# Drilling cleanly



## mnelectrician (Dec 1, 2008)

Have an apprentice do it. Lol


----------



## Big John (May 23, 2010)

Drill through a wad of wet paper towels. It'll work for small holes in a pinch.

-John


----------



## BBQ (Nov 16, 2010)

Johns way is great for a few, if you have to do a ton go this route

https://www.google.com/search?hl=en...pw.r_qf.&fp=a07e9d1e0f746f10&biw=1152&bih=691


----------



## Yonkersliving (Jul 17, 2009)

I was the apprentice. Now I have to do it myself


----------



## electricalwiz (Mar 12, 2011)

I use small plastic cups.

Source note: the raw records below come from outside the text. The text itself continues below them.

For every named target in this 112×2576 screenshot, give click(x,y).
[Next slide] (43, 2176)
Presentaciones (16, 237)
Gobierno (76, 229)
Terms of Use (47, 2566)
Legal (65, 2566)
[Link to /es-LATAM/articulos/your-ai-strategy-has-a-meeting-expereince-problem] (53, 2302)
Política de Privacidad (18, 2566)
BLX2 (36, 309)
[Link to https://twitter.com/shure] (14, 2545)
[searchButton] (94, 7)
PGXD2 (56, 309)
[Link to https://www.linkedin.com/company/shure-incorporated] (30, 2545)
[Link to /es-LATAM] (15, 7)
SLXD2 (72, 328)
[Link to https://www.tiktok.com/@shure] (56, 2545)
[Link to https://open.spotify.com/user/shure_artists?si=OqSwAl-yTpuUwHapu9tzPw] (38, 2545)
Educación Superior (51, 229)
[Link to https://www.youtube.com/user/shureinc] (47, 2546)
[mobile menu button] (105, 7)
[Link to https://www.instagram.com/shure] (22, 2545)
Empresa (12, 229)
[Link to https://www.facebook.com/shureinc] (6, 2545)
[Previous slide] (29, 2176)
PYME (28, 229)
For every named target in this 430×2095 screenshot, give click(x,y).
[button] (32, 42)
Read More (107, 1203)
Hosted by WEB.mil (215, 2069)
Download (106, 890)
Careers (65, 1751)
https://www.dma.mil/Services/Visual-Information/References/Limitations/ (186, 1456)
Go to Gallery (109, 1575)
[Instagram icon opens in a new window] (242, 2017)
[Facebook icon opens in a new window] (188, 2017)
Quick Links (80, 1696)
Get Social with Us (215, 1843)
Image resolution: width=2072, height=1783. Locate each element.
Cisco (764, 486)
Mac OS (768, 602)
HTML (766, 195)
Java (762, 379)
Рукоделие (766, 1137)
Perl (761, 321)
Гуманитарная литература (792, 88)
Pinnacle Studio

They are good for about a dozen holes then you will need a new cup.
Assuming you are talking about just setting anchors


----------



## Bbsound (Dec 16, 2011)

Use the rubber cups that hilti sells


----------



## Yonkersliving (Jul 17, 2009)

My boss is cheap enough said


----------



## erics37 (May 7, 2009)

Just clip a force field emitter on your belt.


----------



## Aegis (Mar 18, 2011)

This is the pro way.


----------



## WIElectric (Feb 21, 2012)

erics37 said:


> Just clip a force field emitter on your belt.


I prefer using the force.


----------



## erics37 (May 7, 2009)

WIElectric said:


> I prefer using the force.


Honestly if we're talking about drilling holes cleanly a condom is the safe way.


----------



## Yonkersliving (Jul 17, 2009)

There is no clean way to do it. I've tried all types and they don't work. So I just face away and try to stay clean


----------



## MollyHatchet29 (Jan 24, 2012)

Poke a hole in a dust mask, put it around the drill and hopefully it'll help. This is purely a MacGuyvered guess, so don't blame me if it doesn't work. If not, get another dust mask for your face.


----------